One article by a minister named Sammy Rhodes in particular struck a nerve with those who hold to the Biblical teaching on sodomy. Carl Trueman responded to the article. Trueman’s answer is appropriately sarcastic, witty, and right. Read it to understand why Trueman thinks Rhodes is wrong: Rhodes makes no argument. He just emotes. Truemans’ article is helpful in showing how feelings whether of guilt, pride, or fear trump any argument or propositions in our culture. In our age we don’t need  or want truth. We need emotion. Or maybe the better way to say it is, our emotions are truth. This kind of thinking means the death of Biblical Christianity and of peace. The whole article is worth reading, but I wanted to quote one of Trueman’s paragraphs in full.  The bold is mine.

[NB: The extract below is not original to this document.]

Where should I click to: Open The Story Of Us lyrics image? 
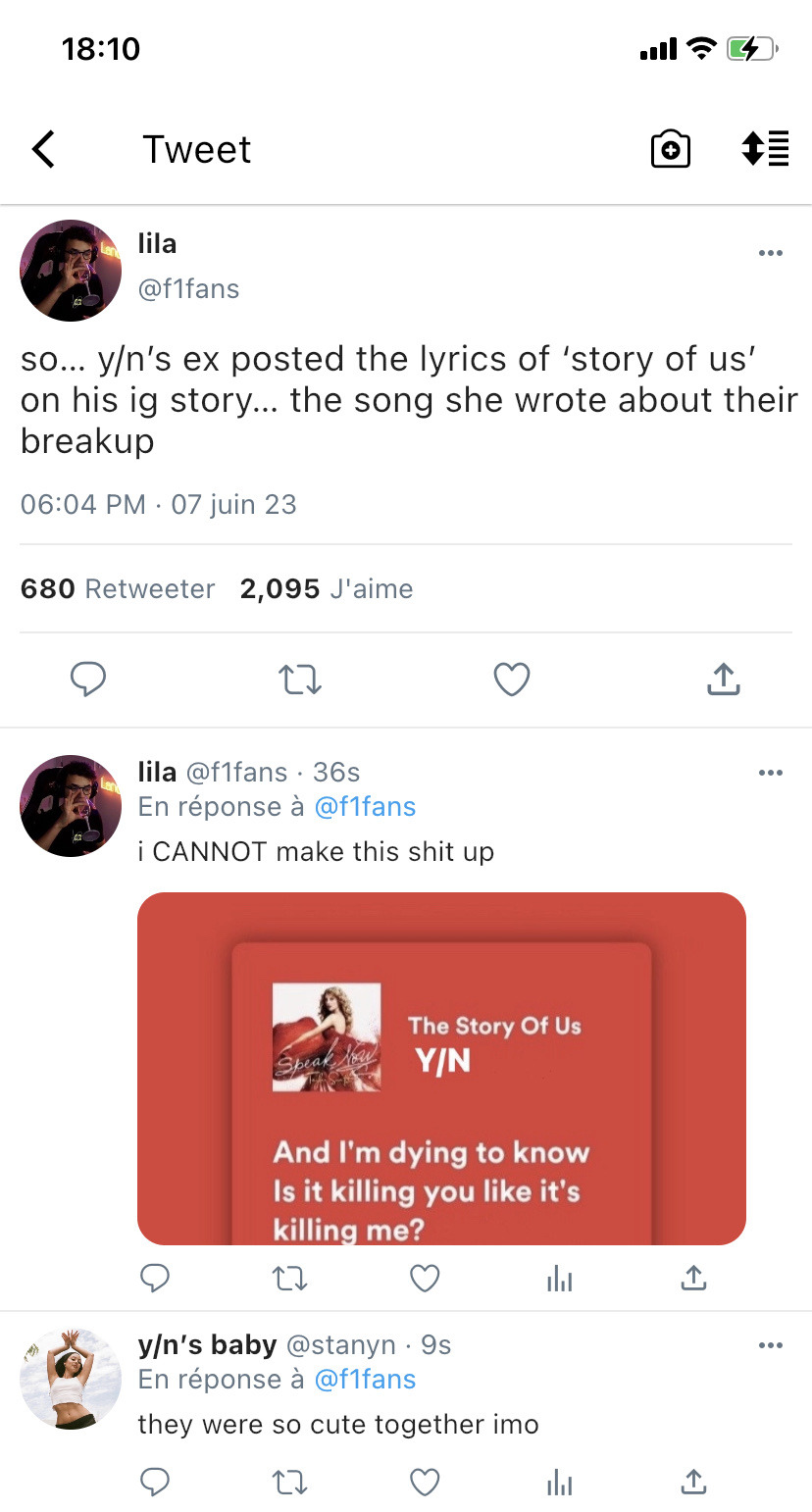[x=441, y=1069]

Rhodes does not really give the LGBTQs what they actually want. Today, sexuality is a major component of personal identity and as such is driven by the ethics of personal authenticity, thus requiring social recognition. This means that society at large has to recognize the complete legitimacy of that identity. Merely to come close to this but yet to fail to do so completely (as I read Rhodes doing) is thus still to engage in oppression and to facilitate the kind of culture which the LGBTQ lobby (and it would seem Rhodes himself) sees as leading to such as the Orlando killings. Rhodes does not explicitly repent for the conservative Christian denial of the legitimacy of the paradigm of identity underlying LGBTQism. He therefore remains as guilty as the rest of us of maintaining an ideology which the LGBTQers regard as oppressive. Strange to tell, he seems remarkably unaware of this. I would suggest that he needs to make a clear choice on that if his apology is to carry the weight he wants with the LGBTQ community.

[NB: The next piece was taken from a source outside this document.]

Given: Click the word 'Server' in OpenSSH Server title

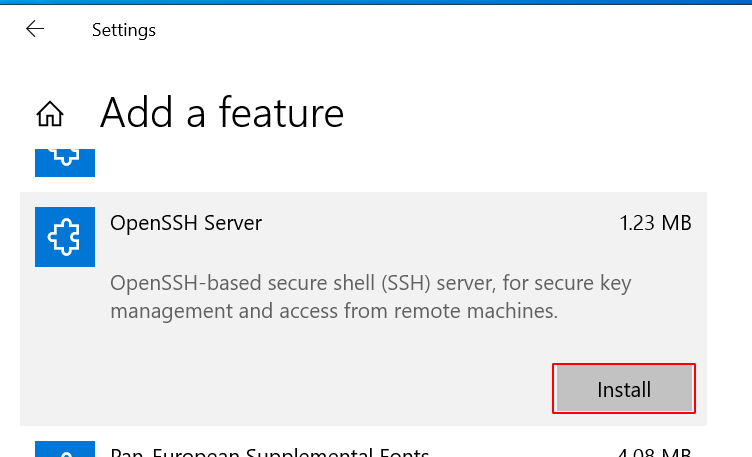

Trueman’s point is why I find articles like Rhodes hopelessly naive besides being unbiblical. Many in the LGBTQ community do not want your apologies, your tears, your prayers. They want you to “recognize the complete legitimacy of that identity.” We must declare that who they are and what they want to do is not just okay, but virtuous, right, noble, just, and good. Until that happens we are the problem. Until we give them complete legitimacy we are the ones who hate. We are the ones who drive men like Mateen. Numerous homosexual writers have come out upset that Christians and others are treating the deaths of those in Orlando as a human tragedy. They were not just humans who were tragically killed. They were LGBTQs who were killed. They are martyrs for LGBTQ cause. If we are to truly mourn them we must mourn them for their true identity: gay, lesbian, transgender, etc. Truman’s final paragraph is not enough for the LGBTQ community:

In the meantime, we should feel horror at Orlando because human beings have been slaughtered – just as we should feel horror at the slaughter of human beings on the streets of American cities every day of the year.

There are numerous things Christians should do in the wake of the Orlando tragedy.

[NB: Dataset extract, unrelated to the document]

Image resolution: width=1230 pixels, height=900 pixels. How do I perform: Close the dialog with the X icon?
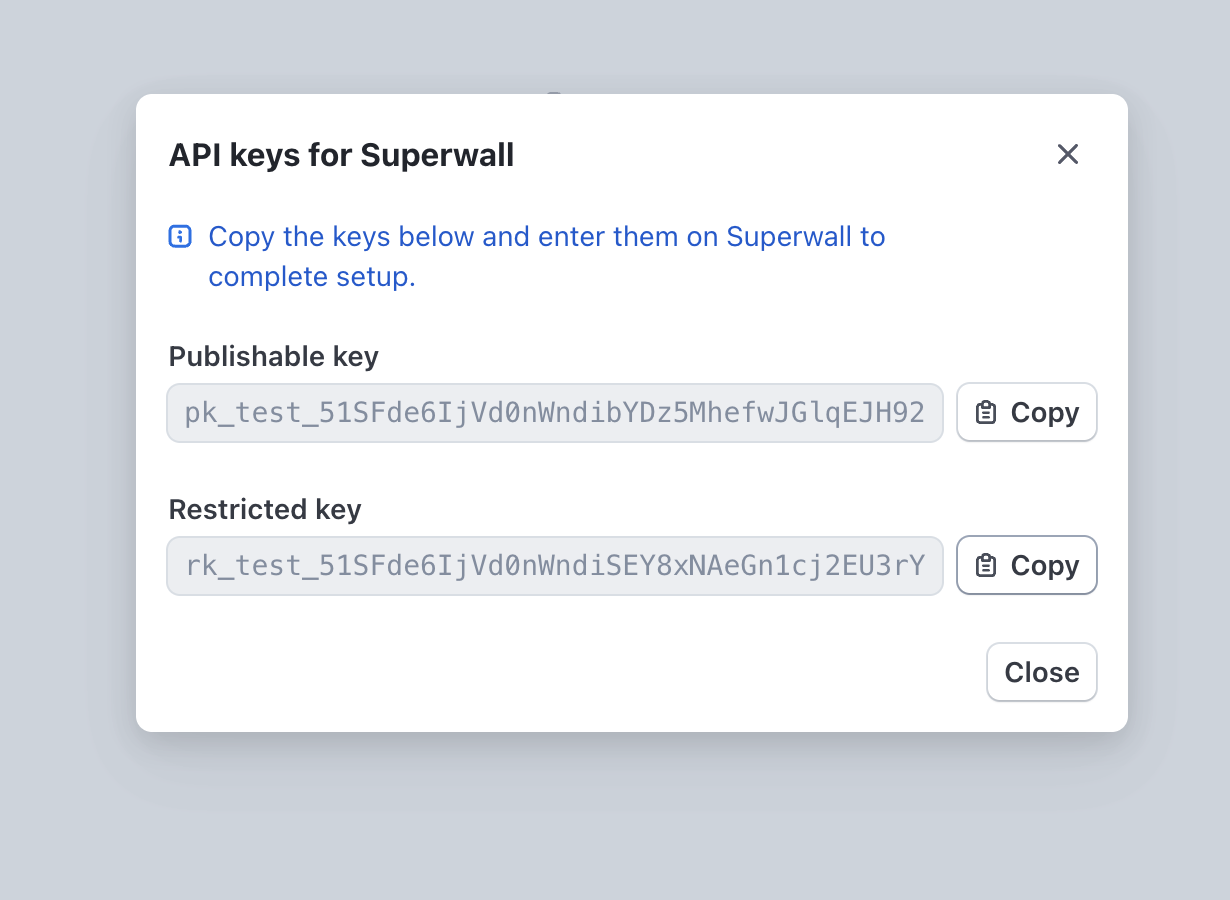[x=1068, y=154]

  • We should mourn the loss of human life. It was a tragedy and should be treated as such.
  • We should repent of our own sins knowing that we will have to face our Maker.
  • We should call on men to repent of their sins, both “words, works, and gestures” as well as sins of the “understanding, will, affections, and other powers of the soul.”
  • We should preach God’s word faithfully from the pulpits.
  • We should argue persuasively with word and deed that the Christian life, the way that conforms with God’s revealed will in Scripture and nature, is best for us, our neighbors, our communities, and to glorify God.
  • We should give thanks to Christ for his work on the cross so we might be pardoned from our sins and those sins might be subdued in us.
  • We should treat homosexuals and lesbians just like we do all humans with respect and kindness, but aware that they need Jesus and if they do not repent they will not enter the kingdom of Heaven (I Cor. 6:9-10).

But Rhodes’ article (along with numerous others) does none of that. His article is compromise and capitulation in the guise of false humility and manipulation. He believes he is reaching out to the LGBTQs when he is really only surrendering and in the process dividing the body of Christ and leading sheep astray.